Task statement:
The line containing "[≡] (532, 48)" marks the start, and the last line of the records below marks the end. Print that run exactly and nothing else.

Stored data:
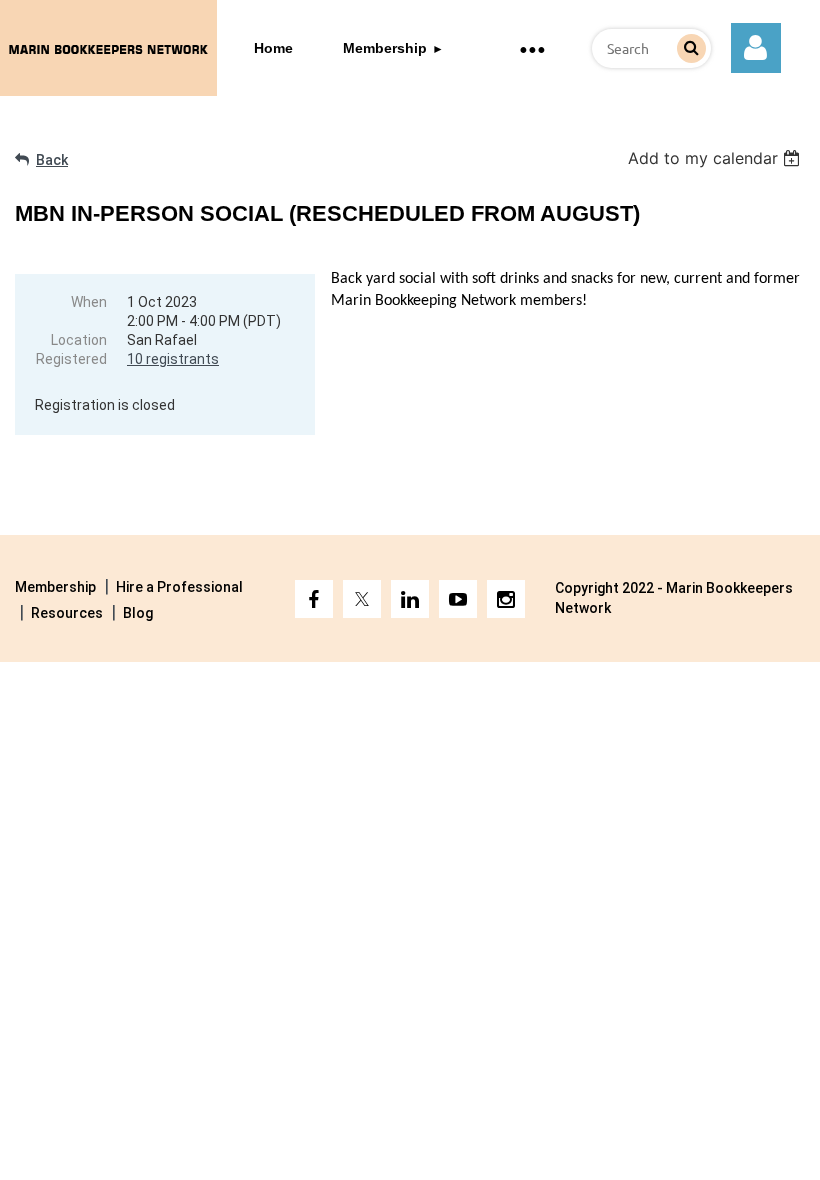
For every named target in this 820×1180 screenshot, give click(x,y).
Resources (67, 613)
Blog (138, 613)
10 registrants (173, 359)
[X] (362, 599)
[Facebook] (314, 599)
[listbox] (716, 158)
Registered (71, 359)
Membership (55, 587)
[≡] (532, 48)
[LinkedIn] (410, 599)
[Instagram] (506, 599)
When (89, 302)
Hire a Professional (179, 587)
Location (79, 340)
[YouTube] (458, 599)
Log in (756, 48)
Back (52, 160)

Solution:
[≡] (532, 48)
[LinkedIn] (410, 599)
[Instagram] (506, 599)
When (89, 302)
Hire a Professional (179, 587)
Location (79, 340)
[YouTube] (458, 599)
Log in (756, 48)
Back (52, 160)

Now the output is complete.